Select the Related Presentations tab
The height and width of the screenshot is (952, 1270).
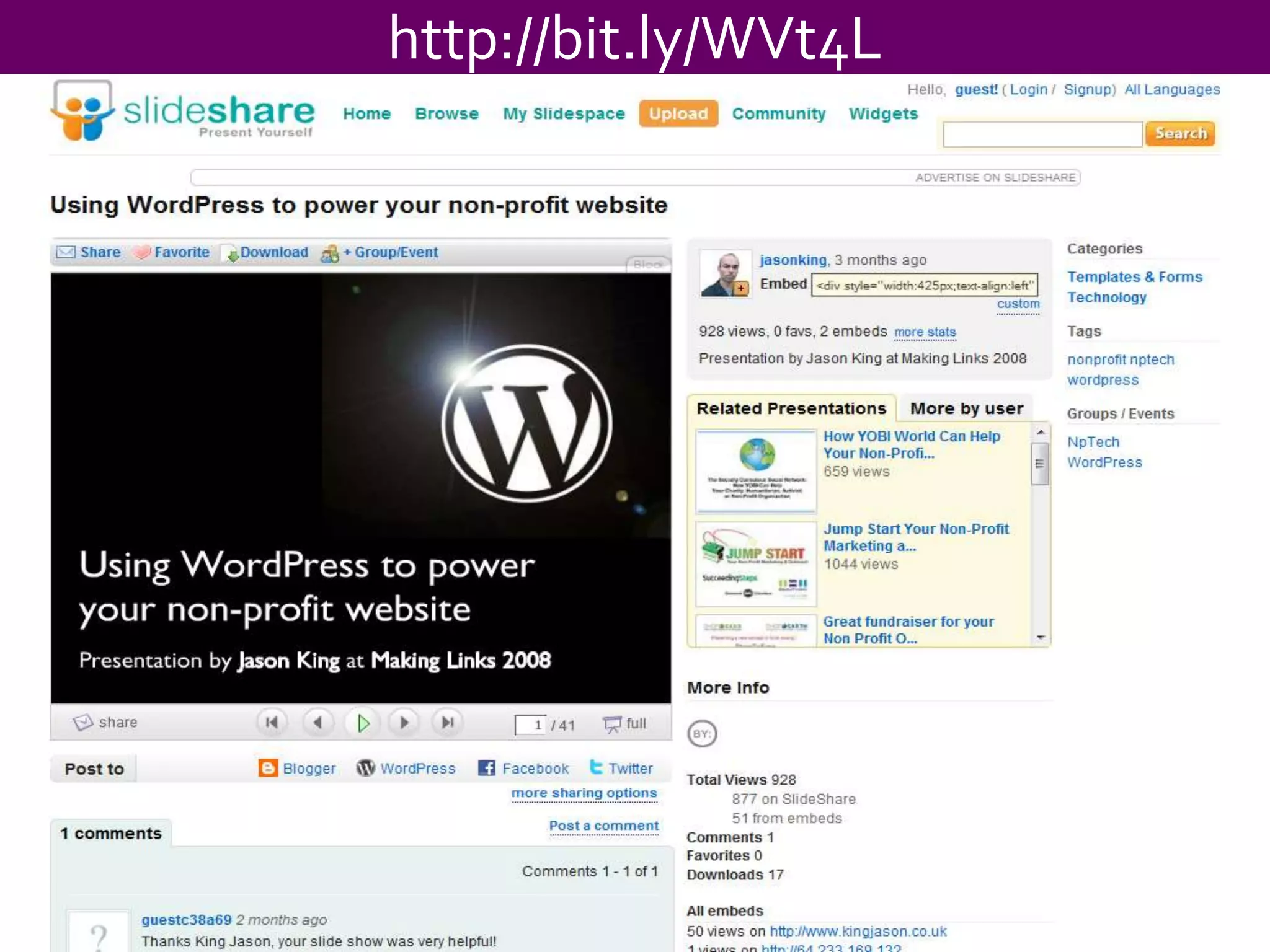click(x=791, y=408)
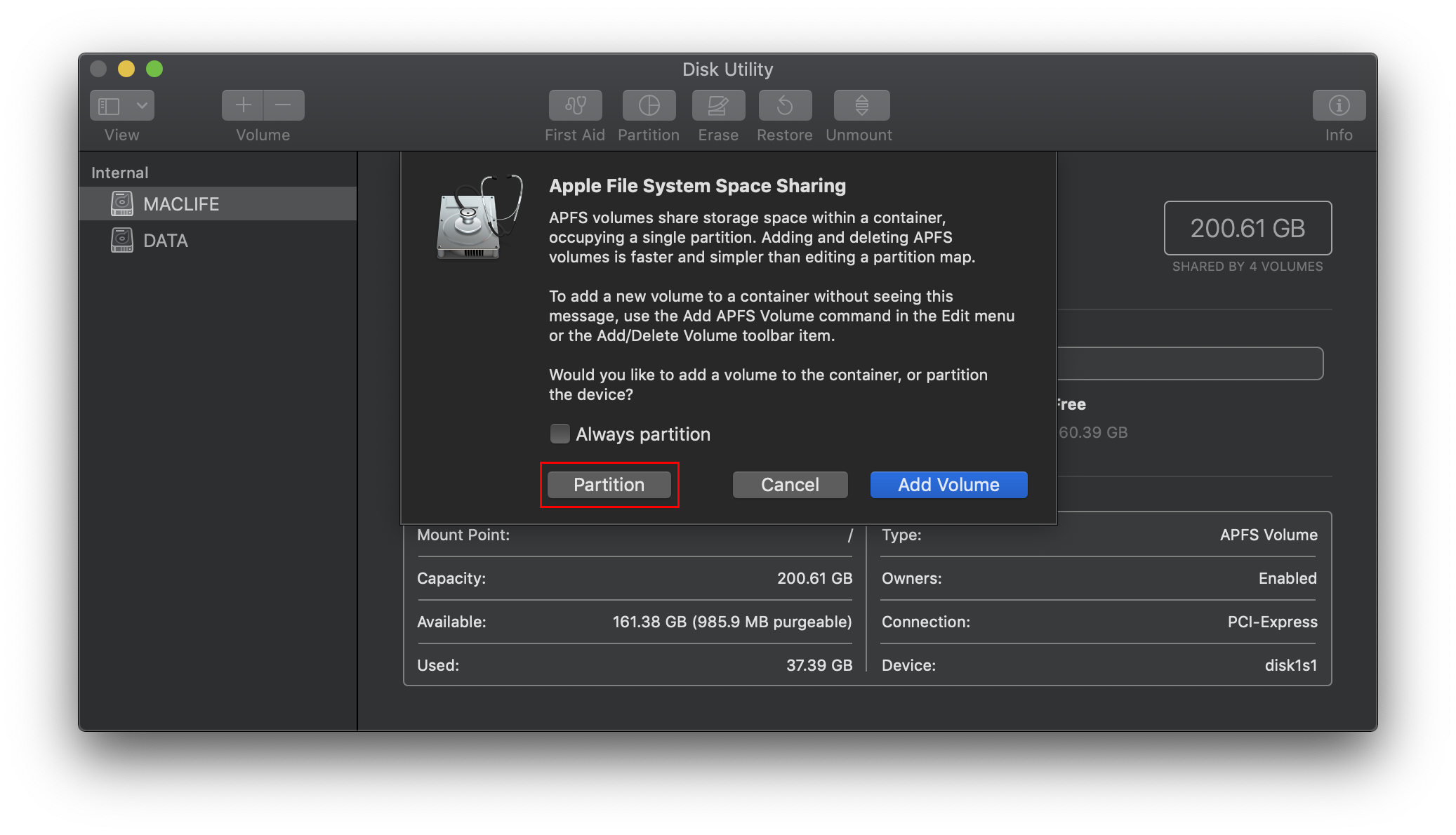Screen dimensions: 1456x835
Task: Click the Partition pie icon in toolbar
Action: tap(649, 105)
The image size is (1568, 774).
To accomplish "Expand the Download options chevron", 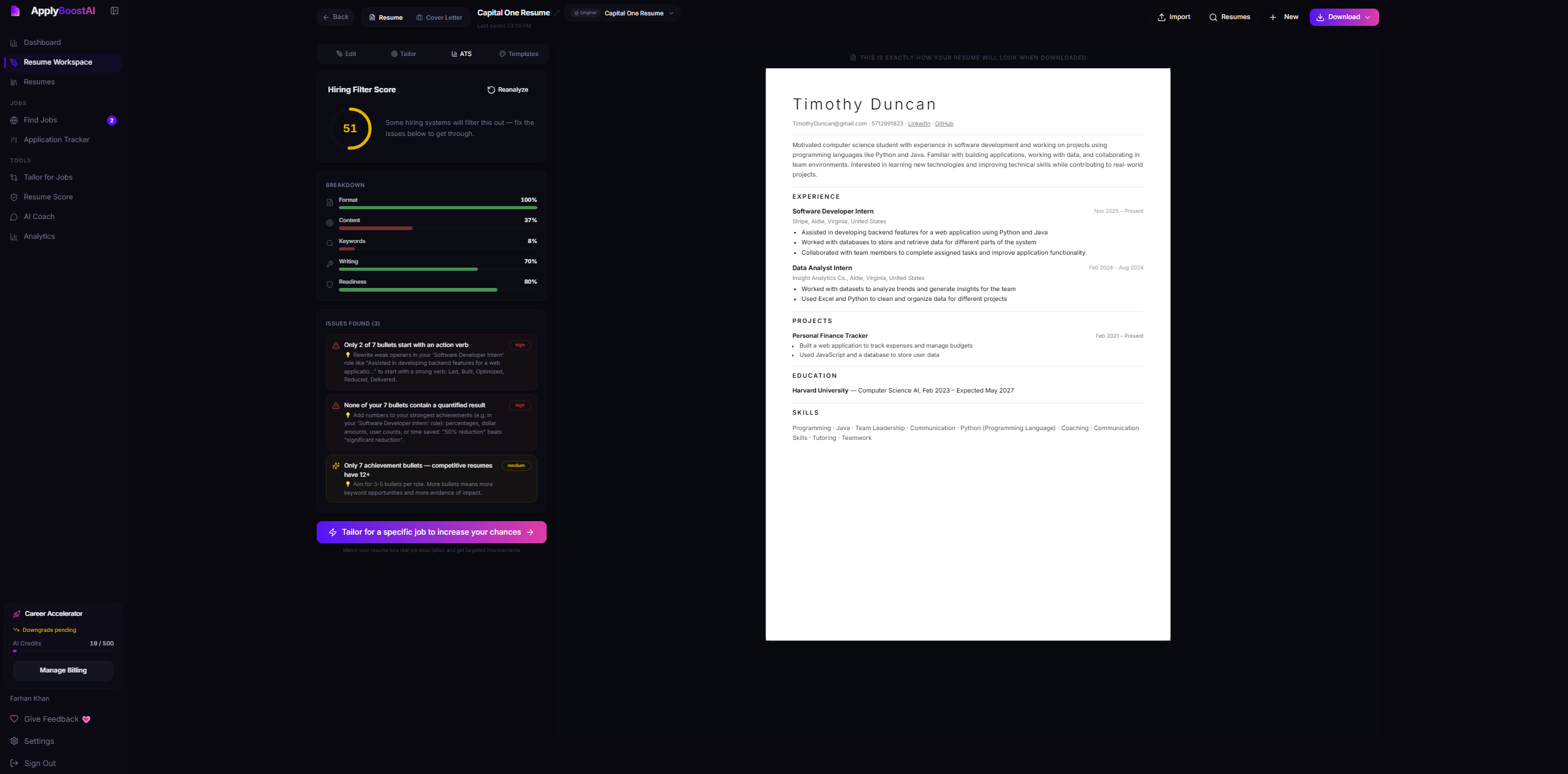I will click(1368, 17).
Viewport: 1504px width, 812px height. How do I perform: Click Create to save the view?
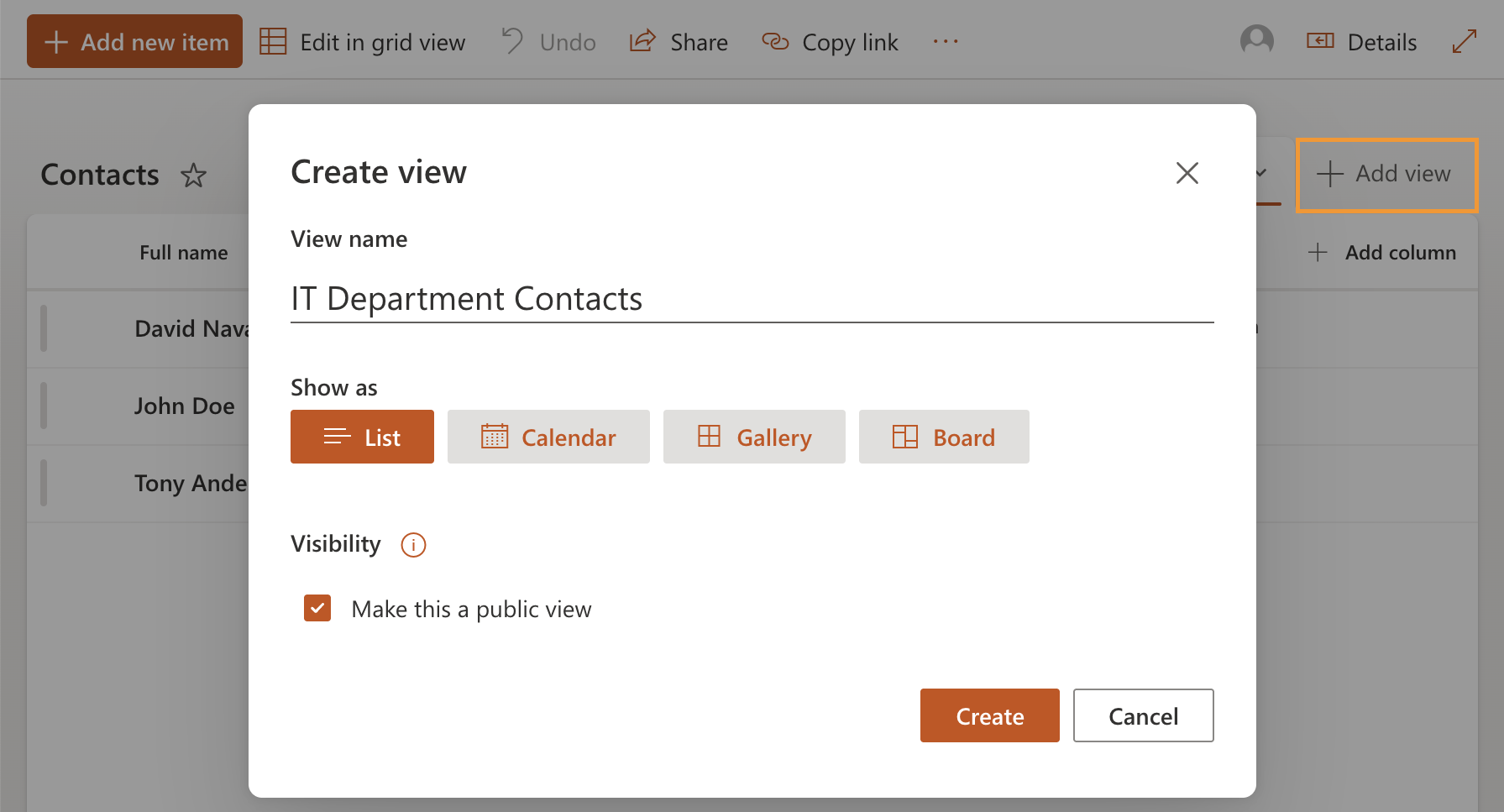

•••

* [YOUR OBJECTIVE]
No pictures belong in the answer, only the lines from the top of the listing through the line containing "The image size is (1568, 774).", repeated word for word.

* [RESPONSE]
Select the Related Presentations tab
The height and width of the screenshot is (952, 1270).
click(x=791, y=408)
Screen dimensions: 1456x835
Task: Click the Partition pie icon in toolbar
Action: tap(649, 105)
The image size is (1568, 774).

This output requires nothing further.